In one of our articles, we discussed a neural network that can deal with graph data that can be considered as a graph neural network. We also discussed that graph data consists of structured relations between the data points in the form of nodes and links in a better way than ordinary datasets. It becomes easy for neural networks to learn about these structured relations of the data.
When we talk about the relationship, it can be of any kind according to different kinds of information. For example, any graph consisting of information about NLP data can have a representation of the contextual relationship among the words. While talking about the components of graph data, there are two main components:
Using these components, we can consider a graph as the function of vertices and edges.
G = ( V, E )
In more general terms, a graph can also be considered as a function of static structure and static features as,
G = (V, E, Xv, Xe)
- G = Graph
- V = Vertices
- E = Edges
- X = Features
The type of edges in the graph depends on the directional dependencies between the vertices. The edges can be of two types: directed or undirected.

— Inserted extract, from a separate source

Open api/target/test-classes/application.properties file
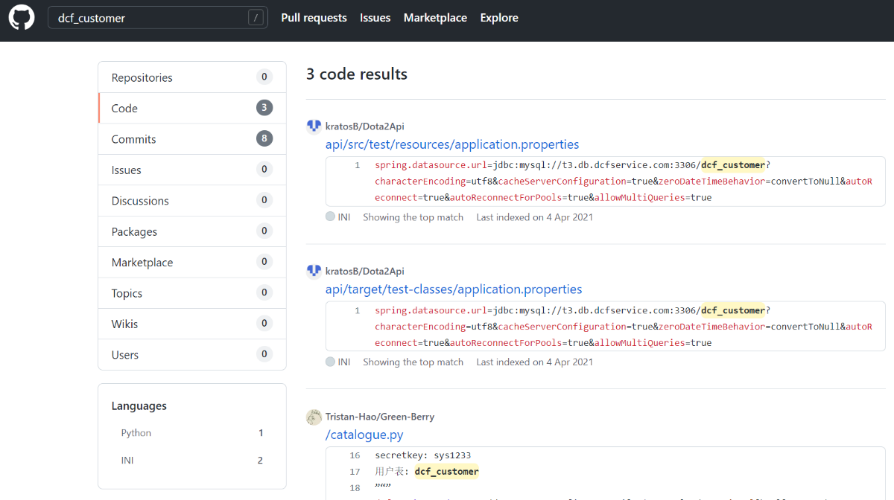Viewport: 894px width, 500px height. (454, 289)
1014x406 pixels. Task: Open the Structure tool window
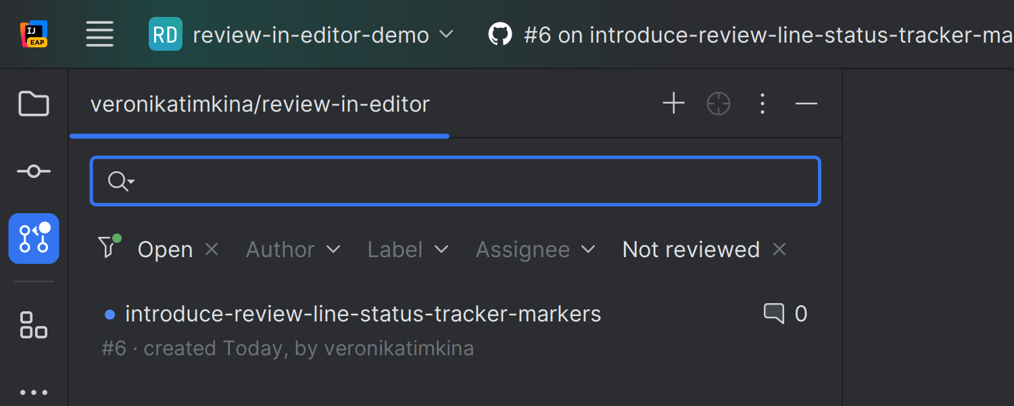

About Spatio-temporal graph
Spatio-temporal is a combination of two words where the Spatio stands for space and temporal stands for time. So if any system that consists of structural relationship information of space and time can be considered a Spatio-temporal graph, in a simpler way, we can say that these graphs can make a neural network to deal with static structures and time-varying features. We can say Spatio-temporal graphs are functions of static structure and time-varying features, as following
G = (V, E, Xv(t), Xe(t))
To understand it more, we can take an example of Google maps with traffic notations. Where we can say that individual segments of the road networks are nodes of a graph and the connection between the nodes are the edges.
As in the above image, there can be two changes that can happen over time are:
- Road segment (slow)
- Traffic on the road (fast)
This example consists of static structures and time-varying features in it. Such examples need to deal mainly with the time-varying features of the graph. So we can say that using these graphs we are required to perform time series analysis and forecasting through a Spatio-temporal graph neural network. Let’s understand Spatio-temporal graph neural networks.

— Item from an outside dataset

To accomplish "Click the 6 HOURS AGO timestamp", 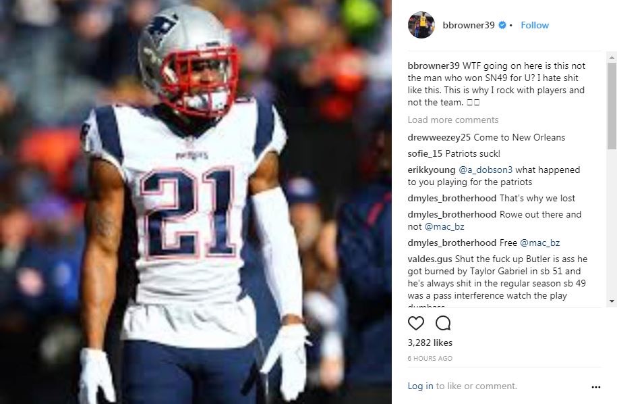I will [430, 358].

What are Spatio-temporal graph neural networks?
In the above section, we have discussed that Spatio-temporal graphs are made of static structures and time-varying features, and such information in a graph requires a neural network that can deal with time-varying features of the graph. Neural networks which are developed to deal with time-varying features of the graph can be considered as Spatio-temporal graph neural networks.
These neural networks are developed to perform time series analysis using the time-varying features of the graph. In the time series analysis zone of machine learning, we can find that the time series datasets are different from the spatial data because they consist of causality which means data from the past is highly correlated with the data in the present and future.
Talking about the traditional time series analysis, we are required to perform various analyses on the data like plotting correlation and autocorrelation plots, time vs frequency domain analysis, state estimation over time, etc. Also, we have various models that can be used for forecasting. These models can be categorized as follows:
I. Basic models:
- ARMA model
- VAR model
These models use multi-linear regression over time and these models are good for the small-scale dataset. These models require stationary data and to make a time series stationary we are required to perform operations manually.
II. Neural network-based models:
- Temporal convolutions
- Temporal attentions
These models are the most important and useful models for forecasting. They have developed over time to improve the performance of the models for example an LSTM model computes from the input sequence using one element at a time where temporal convolutions use the parallel learning procedure to compute the sequence of the data using a one-dimensional window and temporal attentions uses an advanced parallel system which can also learn the weights of the elements on the future prediction.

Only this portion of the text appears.